[Task description] Retype the material below without alteration, beginning at the line that contains "Where should I click to: Tap the battery" and stopping after the line that contains "coord(18,314)".

[Information provided]
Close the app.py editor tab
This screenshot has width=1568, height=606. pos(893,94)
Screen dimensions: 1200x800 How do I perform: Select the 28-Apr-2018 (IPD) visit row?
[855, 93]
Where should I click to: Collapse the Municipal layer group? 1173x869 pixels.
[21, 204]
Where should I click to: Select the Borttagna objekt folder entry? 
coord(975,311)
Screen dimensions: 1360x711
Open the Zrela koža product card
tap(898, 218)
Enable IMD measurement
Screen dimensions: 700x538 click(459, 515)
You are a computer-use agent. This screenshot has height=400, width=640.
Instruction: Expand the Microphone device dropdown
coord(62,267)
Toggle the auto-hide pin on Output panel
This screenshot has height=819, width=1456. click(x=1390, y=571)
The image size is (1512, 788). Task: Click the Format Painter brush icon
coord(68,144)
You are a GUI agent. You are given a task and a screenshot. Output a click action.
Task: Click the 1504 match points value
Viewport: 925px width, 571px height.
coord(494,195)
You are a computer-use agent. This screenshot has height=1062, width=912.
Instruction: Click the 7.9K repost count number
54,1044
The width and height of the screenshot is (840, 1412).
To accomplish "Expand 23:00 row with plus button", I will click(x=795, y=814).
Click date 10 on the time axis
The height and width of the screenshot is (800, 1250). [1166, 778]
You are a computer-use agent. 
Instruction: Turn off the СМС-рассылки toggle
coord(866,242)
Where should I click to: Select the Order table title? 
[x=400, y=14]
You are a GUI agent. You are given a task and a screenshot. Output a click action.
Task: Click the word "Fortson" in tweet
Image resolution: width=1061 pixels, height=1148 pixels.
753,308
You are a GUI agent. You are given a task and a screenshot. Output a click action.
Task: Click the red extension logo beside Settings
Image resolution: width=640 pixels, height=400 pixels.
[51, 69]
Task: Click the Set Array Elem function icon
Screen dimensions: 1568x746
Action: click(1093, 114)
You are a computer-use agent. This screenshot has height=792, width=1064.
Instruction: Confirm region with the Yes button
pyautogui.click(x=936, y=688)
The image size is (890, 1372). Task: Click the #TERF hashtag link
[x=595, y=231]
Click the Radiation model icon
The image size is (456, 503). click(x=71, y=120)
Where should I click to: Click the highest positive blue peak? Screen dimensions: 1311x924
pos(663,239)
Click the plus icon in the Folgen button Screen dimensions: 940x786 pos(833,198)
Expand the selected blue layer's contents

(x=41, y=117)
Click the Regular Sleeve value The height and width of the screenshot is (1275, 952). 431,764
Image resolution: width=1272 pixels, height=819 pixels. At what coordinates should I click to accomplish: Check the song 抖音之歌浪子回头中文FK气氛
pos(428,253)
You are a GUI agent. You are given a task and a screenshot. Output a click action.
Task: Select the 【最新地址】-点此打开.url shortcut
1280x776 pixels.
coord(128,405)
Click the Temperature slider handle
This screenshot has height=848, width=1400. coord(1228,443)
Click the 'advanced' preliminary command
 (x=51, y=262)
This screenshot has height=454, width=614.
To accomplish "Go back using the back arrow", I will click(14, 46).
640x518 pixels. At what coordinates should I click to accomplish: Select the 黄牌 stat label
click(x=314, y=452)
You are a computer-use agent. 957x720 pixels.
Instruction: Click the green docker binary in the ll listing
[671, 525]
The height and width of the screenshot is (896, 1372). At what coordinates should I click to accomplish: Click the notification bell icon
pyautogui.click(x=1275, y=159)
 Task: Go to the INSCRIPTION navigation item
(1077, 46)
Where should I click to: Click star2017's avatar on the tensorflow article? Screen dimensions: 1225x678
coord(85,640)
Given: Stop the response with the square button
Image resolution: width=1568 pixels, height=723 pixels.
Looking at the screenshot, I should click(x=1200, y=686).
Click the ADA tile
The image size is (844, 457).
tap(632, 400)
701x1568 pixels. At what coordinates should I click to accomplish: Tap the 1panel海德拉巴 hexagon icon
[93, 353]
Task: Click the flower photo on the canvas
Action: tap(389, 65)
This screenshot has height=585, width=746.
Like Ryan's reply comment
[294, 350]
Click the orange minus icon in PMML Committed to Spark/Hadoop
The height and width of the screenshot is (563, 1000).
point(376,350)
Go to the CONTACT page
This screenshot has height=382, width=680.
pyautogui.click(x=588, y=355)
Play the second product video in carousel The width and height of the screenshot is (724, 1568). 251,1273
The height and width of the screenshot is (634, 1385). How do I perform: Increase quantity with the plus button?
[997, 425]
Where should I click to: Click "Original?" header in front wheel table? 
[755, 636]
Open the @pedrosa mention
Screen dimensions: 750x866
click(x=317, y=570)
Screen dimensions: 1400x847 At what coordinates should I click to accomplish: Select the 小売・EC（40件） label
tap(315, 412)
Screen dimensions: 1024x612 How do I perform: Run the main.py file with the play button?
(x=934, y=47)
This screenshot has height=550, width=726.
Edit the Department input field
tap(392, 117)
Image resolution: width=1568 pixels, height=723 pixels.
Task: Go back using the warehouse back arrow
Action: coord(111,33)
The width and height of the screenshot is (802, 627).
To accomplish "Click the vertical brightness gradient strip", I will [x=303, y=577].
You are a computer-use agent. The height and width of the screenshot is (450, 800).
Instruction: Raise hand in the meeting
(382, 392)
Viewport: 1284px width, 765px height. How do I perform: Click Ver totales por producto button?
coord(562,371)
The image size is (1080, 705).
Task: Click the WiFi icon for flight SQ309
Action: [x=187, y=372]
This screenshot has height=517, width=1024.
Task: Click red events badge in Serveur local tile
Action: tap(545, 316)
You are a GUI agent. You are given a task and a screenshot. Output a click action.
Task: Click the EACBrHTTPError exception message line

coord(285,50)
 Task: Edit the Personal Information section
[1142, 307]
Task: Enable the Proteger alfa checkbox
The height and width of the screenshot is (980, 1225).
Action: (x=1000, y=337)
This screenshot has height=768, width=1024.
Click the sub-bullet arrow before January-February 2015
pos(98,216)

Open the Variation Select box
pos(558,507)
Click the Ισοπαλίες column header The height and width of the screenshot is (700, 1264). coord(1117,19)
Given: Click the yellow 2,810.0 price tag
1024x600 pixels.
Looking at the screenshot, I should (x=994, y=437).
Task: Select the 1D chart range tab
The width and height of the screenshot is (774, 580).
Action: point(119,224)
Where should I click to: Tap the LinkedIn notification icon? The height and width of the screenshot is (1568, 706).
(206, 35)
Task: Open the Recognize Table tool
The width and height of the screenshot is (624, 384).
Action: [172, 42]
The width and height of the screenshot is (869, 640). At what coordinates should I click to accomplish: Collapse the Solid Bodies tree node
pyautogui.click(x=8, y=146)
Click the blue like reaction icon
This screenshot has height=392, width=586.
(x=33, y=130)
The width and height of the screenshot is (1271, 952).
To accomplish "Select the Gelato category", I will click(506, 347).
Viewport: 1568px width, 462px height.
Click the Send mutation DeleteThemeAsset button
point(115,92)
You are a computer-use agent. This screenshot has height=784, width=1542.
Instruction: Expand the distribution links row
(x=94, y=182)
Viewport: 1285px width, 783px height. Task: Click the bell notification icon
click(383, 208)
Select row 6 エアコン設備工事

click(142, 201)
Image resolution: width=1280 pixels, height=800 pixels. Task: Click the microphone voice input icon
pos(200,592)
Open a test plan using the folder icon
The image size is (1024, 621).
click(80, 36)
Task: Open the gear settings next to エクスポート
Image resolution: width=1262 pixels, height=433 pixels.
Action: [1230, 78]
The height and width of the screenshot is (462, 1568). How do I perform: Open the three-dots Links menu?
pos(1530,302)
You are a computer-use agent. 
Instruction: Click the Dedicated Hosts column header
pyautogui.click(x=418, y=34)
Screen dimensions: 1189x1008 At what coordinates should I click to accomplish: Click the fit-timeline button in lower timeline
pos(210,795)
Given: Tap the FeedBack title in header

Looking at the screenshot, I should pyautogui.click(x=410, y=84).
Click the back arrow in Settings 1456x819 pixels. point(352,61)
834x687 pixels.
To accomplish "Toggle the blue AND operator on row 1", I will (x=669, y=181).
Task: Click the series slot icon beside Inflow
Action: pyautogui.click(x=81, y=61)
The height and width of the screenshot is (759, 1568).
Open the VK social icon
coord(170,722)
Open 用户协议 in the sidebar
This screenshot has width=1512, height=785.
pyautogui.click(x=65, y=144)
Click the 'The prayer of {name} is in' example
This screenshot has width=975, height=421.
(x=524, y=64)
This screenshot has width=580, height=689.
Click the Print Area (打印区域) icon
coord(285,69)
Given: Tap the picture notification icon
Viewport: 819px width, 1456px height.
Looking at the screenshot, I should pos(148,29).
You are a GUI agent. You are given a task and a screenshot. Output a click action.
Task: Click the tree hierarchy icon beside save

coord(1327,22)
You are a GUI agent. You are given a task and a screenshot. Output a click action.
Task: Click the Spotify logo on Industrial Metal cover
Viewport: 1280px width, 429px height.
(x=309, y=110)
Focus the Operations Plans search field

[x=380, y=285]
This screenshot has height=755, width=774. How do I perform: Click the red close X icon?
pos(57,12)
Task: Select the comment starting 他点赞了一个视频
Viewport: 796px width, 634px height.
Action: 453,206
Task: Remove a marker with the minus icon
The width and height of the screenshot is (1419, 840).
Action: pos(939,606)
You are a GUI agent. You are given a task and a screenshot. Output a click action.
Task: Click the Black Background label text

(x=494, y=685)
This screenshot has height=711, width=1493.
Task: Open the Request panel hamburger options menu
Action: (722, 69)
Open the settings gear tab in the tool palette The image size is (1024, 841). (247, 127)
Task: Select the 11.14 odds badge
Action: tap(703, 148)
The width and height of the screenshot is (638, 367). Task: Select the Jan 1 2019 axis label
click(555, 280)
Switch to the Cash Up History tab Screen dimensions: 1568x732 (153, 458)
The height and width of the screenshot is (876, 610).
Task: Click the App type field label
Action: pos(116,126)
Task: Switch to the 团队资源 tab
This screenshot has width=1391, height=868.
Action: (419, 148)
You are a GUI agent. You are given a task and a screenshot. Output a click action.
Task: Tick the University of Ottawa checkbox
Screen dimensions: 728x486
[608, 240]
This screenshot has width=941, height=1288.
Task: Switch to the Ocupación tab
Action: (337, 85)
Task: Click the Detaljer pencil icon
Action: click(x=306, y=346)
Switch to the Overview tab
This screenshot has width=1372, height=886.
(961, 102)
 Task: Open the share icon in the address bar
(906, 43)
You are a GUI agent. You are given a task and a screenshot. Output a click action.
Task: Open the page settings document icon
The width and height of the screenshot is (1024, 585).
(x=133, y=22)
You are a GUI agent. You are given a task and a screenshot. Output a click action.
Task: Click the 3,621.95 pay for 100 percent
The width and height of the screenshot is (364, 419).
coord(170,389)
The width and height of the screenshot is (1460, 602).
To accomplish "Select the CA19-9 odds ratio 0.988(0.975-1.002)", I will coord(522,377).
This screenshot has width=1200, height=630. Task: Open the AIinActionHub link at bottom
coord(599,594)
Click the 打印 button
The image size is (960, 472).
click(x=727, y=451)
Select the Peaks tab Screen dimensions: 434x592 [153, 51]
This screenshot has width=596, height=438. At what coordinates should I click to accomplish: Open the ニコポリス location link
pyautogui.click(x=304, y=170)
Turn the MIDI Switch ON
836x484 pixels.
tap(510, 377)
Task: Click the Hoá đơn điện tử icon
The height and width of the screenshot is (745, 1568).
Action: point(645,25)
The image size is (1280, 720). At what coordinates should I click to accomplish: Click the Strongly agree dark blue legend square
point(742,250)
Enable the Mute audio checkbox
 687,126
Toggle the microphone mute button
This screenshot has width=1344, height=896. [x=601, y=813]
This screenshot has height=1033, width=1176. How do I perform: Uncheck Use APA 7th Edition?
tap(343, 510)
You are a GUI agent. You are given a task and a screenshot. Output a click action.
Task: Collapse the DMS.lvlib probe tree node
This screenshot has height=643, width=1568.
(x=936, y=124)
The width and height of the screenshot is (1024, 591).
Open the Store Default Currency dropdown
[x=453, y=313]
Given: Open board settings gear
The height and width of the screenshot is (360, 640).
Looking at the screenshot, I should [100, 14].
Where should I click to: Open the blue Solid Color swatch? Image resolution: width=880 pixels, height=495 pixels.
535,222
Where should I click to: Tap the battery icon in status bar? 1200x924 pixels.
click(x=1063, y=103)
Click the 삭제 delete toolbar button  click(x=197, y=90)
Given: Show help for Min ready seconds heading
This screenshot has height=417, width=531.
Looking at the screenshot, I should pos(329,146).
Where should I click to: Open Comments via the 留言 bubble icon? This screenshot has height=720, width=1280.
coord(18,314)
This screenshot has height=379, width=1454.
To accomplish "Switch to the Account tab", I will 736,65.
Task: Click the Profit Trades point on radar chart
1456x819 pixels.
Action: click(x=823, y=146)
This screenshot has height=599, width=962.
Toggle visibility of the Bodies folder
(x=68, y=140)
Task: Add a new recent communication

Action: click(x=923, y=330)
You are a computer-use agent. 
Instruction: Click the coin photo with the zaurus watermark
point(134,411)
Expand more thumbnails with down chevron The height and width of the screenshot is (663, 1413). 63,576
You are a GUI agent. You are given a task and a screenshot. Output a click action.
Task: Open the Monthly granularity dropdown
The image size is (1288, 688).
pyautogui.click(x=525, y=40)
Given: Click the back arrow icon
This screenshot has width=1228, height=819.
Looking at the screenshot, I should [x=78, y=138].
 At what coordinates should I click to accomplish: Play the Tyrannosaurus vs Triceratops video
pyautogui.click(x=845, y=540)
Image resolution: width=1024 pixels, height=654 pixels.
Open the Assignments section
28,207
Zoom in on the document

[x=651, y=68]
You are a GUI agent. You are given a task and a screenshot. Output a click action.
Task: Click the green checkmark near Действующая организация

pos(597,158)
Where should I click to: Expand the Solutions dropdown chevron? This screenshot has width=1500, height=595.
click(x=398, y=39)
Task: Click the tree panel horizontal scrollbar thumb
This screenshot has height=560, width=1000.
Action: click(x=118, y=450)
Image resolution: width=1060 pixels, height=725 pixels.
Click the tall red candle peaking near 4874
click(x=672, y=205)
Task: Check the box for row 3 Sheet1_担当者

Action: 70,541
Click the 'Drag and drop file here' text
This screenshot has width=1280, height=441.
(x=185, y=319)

[Complete response]
Where should I click to: Tap the battery icon in status bar? 1200x924 pixels.
click(x=1063, y=103)
Click the 삭제 delete toolbar button  click(x=197, y=90)
Given: Show help for Min ready seconds heading
This screenshot has height=417, width=531.
Looking at the screenshot, I should pos(329,146).
Where should I click to: Open Comments via the 留言 bubble icon? This screenshot has height=720, width=1280.
coord(18,314)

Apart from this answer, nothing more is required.